I have a problem with amplification, sometimes feeling that is a barrier between me and the performer and it can feel artificial. However in a large theater there are usually no other options, so this production is amplified. Most of the time, the aural values were pretty balanced but I think it is probably difficult to keep the sound perfect at all times. Occasionally it was difficult to hear the orchestra's dramatic swells and gentle, sweet nuances of the strings, harp, guitar and winds and the singers had moments of intensity in their singing when their microphones' volumes made them sound a little jarring.

Christine Andreas played the role of Margaret with complexity and beautiful singing. Margaret is faced with roiling and conflicting emotions; about her daughter Clara's accident and condition, fear of the unknown future for Clara and her sudden, blossoming love with a potential Florentine husband, the impetuous Fabrizio and her own internal discoveries and realizations about her love or lack of love, at mid-life, with her husband, Roy, who is just a long-distance voice on the phone, across the Atlantic, back in Winston-Salem, North Carolina.

In her song "Dividing Day", (supported, with the right mood, by the bassoon), she questions their love and history together with doubt: "So when, when was this day, Was it on the church step, Suddenly you're out of love, Does it go creeping slowly, When was your dividing day& I can see the winter in your eyes now, Telling me, "Margaret, We did it, You curtsied, I bowed, We are together, But no more love, No more love allowed", When was dividing day, Was it on the church step, Did it happen right away, Were you lying next to me, Hiding what you couldn't say, How could I have guessed, Was my cheek upon your chest, An ocean away&"

While she is fearful of Clara being able to live her life with some sort of normalcy as a grown, married young woman and to make it more complicated, in Italy, she also sees the brightness of Clara's innocent and passionate dream for happiness with Fabrizio and dares to let go of her with faith and release, inspiring a catharsis for Margaret.

In her final song, "Fable", she expresses her mixed emotions for both Clara and herself, through Adam Guettel's brilliant and poetic lyrics: "You can look in the forest, For a secret field, For a golden arrow, For a prince to appear, For a fable of love that will last forever&You can look in the ruins, For a wishing well, For a magic apple, For a charioteer, For a fable of love that will carry you&To a moon on a hill, to a hidden stream, A lagoon and a red horizon dream, Silhouette set away from time forever, To a valley beyond the setting sun, Where waters shine and horses run, Where there's a man who looks for you&But while you look you are changing, turning, You're a well of wishes, You're a fallen apple, No! No! Love's a fake, Love's a fable&Just a painting on a ceiling, Just a children's fairy tale, Still you have to look, And look and look and look and look, And look and look and look and look&For the eyes on a bridge in a pouring rain, Not the eyes, but the part you can't explain, For the arms you could fall into forever, For the joy that you thought you'd never know, For, here at last, Away you go, To a man who looks for you&If you find in the world, In the wide wide world, That someone sees, That someone knows you, Love! Love! Love, if you can, oh my Clara, Love if you can and be loved, May it last forever, Clara, The light in the piazza".

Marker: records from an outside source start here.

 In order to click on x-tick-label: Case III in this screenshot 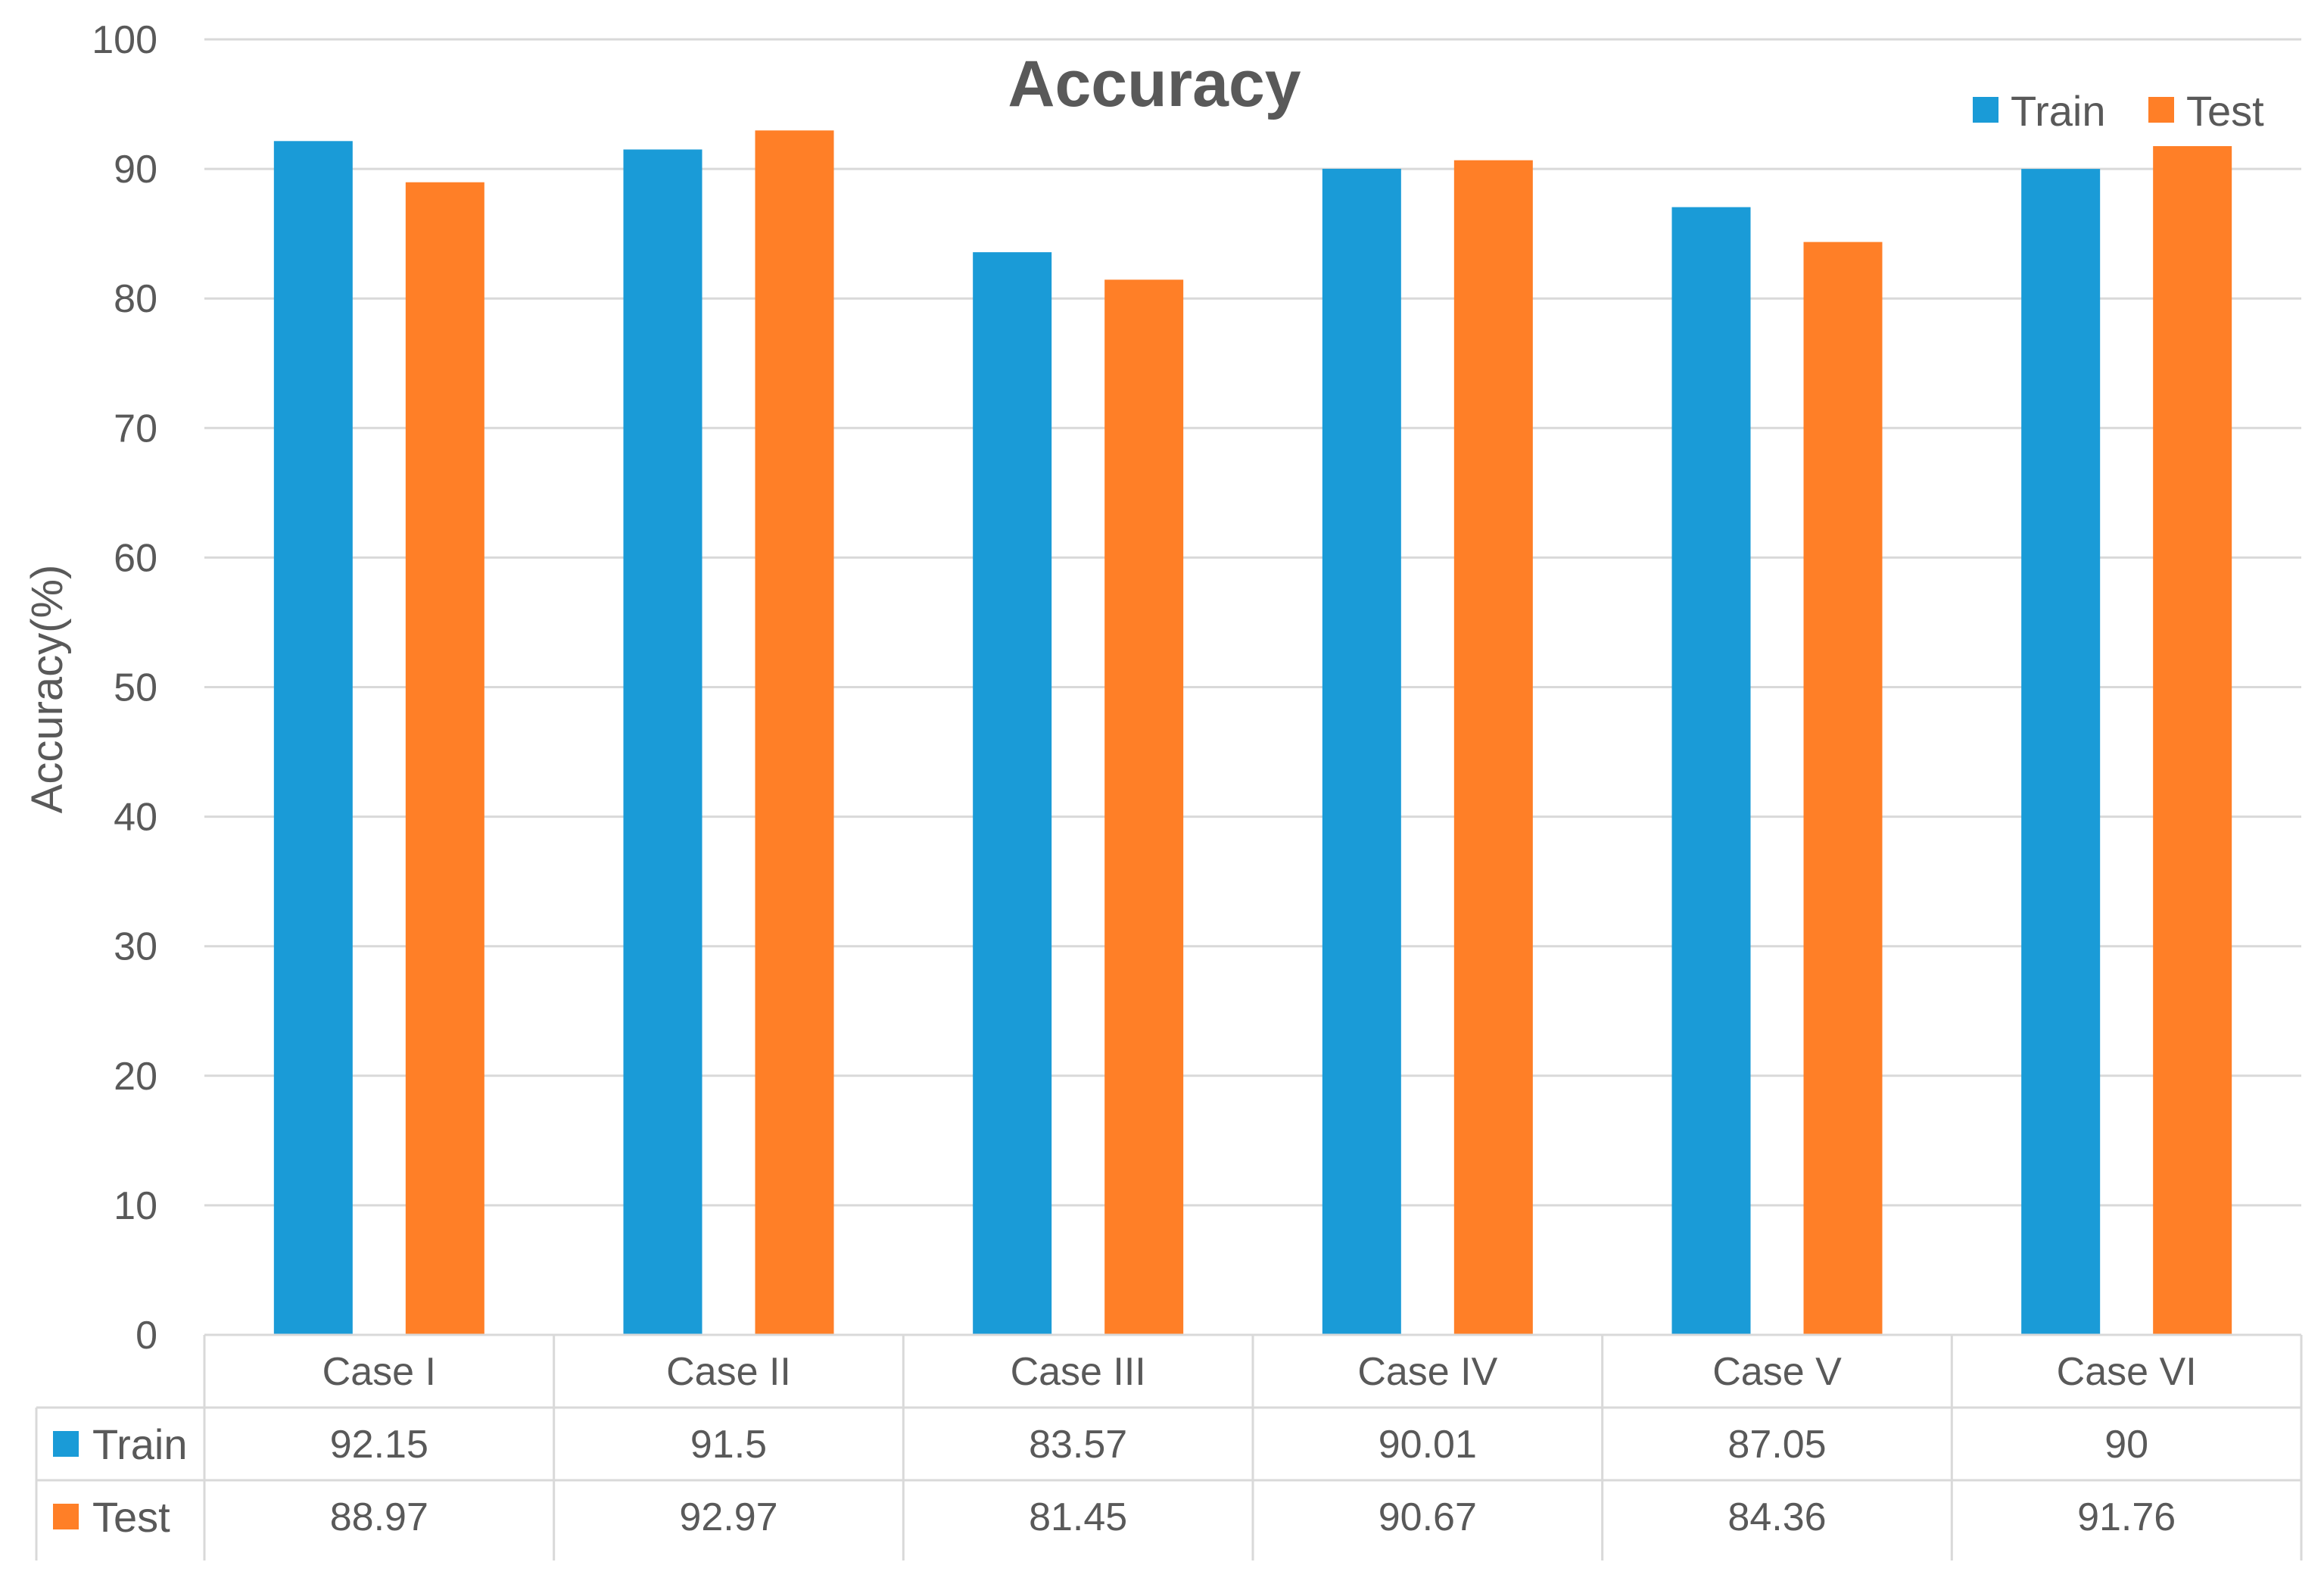, I will do `click(1078, 1372)`.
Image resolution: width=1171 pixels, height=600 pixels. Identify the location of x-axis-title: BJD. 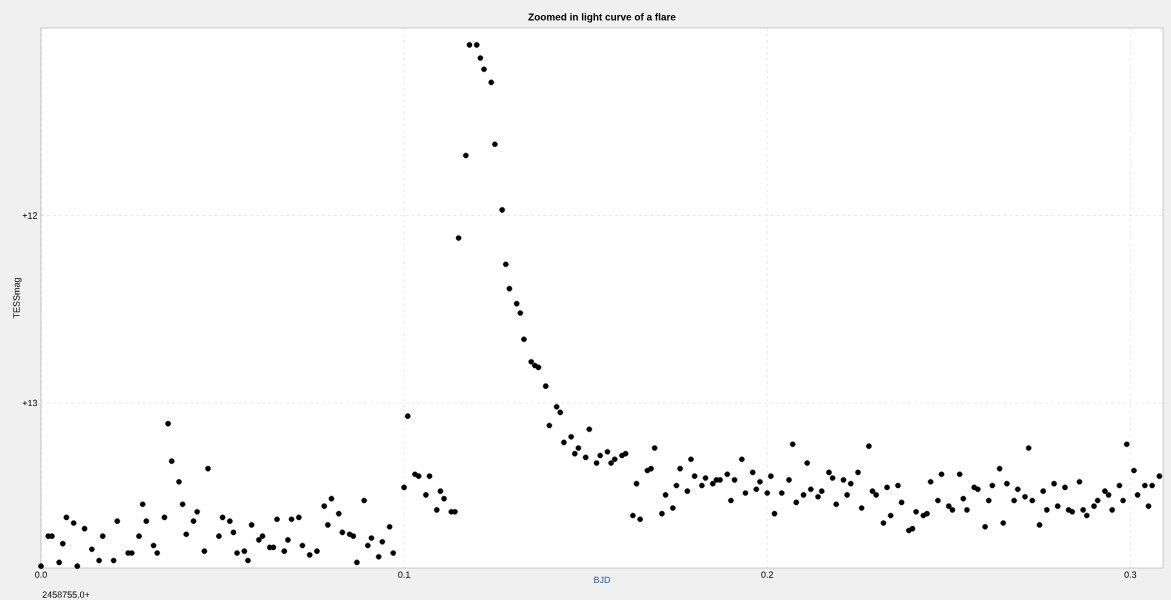
(602, 580).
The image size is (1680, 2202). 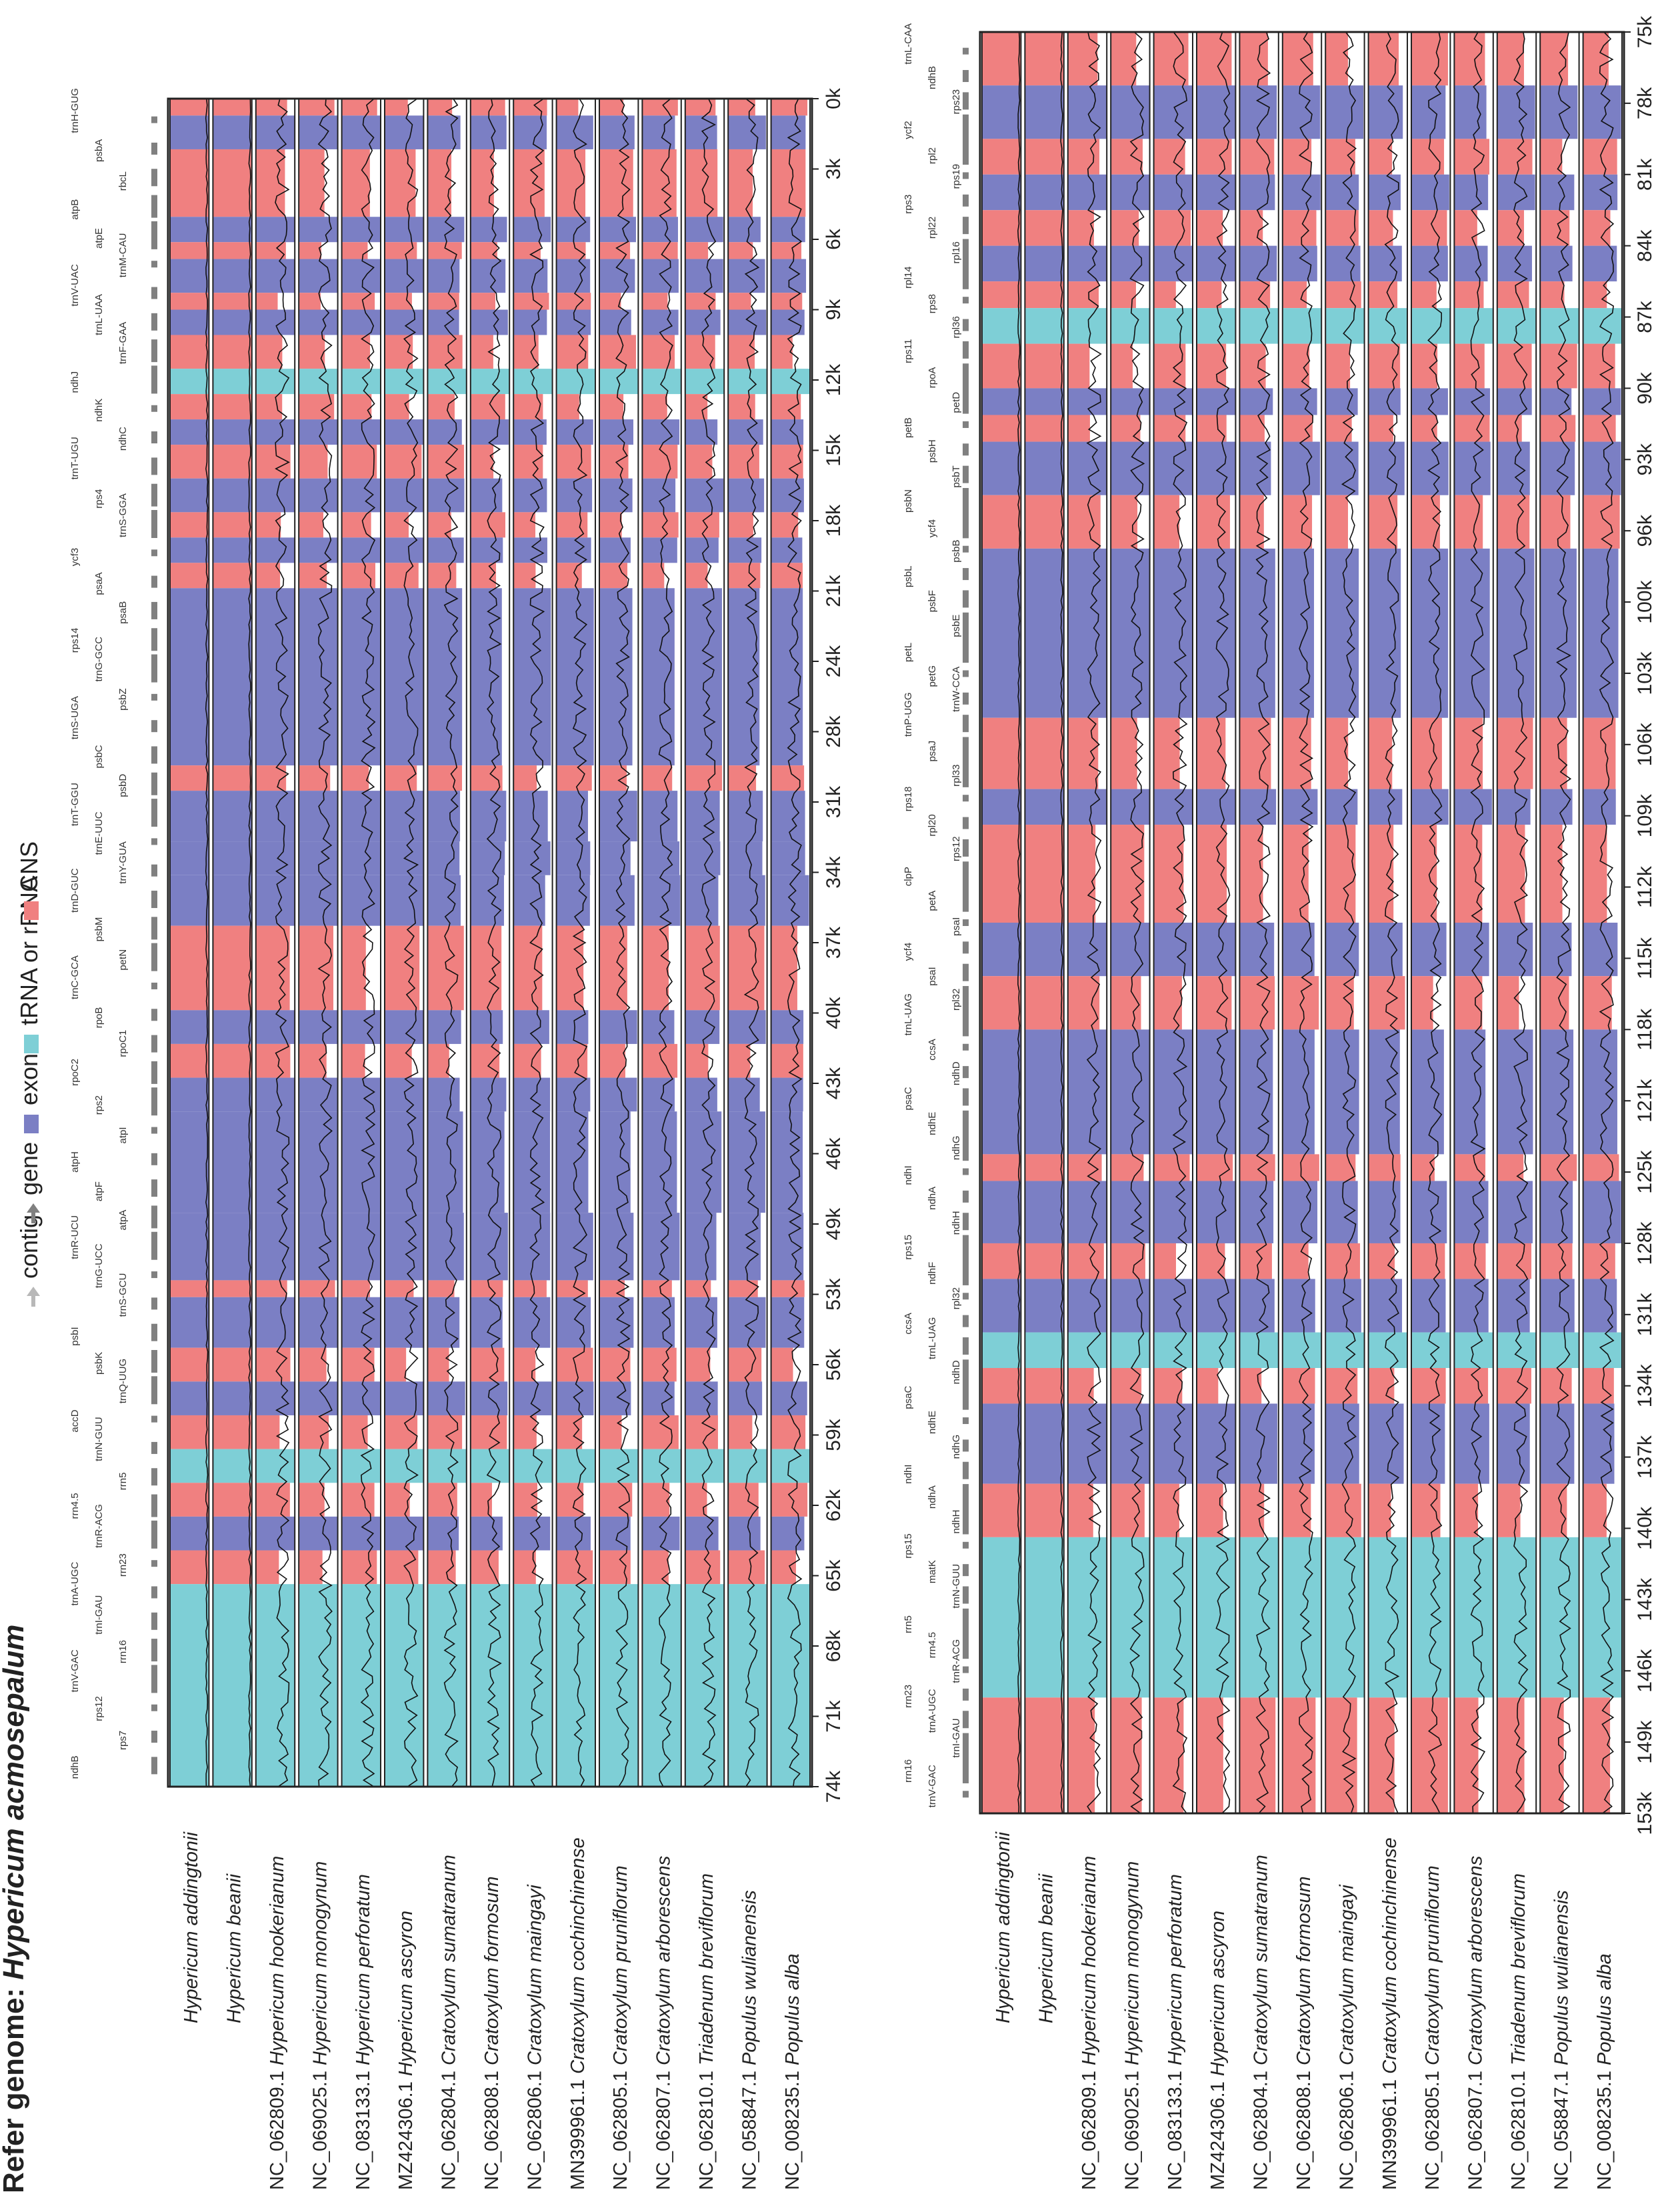 What do you see at coordinates (932, 451) in the screenshot?
I see `gene-label: psbH` at bounding box center [932, 451].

The Light in the Piazza is filled with overwhelmingly heart-opening, shimmering, romantic and stunningly gorgeous music that bridges the melodic beauty and sensibility, reminiscent of the 20th century, golden age of Rogers and Hammerstein Broadway musicals, with the more recent musical influences of Leonard Bernstein and Stephen Sondheim (Guettel's mentor) and the genius, heightened intensity, originality and freshness of Adam Guettel's very 21st century music and lyrics. I find that his soaring, expansive, crescendoing, yearning and sublime melodies move me to tears whenever I listen to this fantastically beautiful, magical and rich music!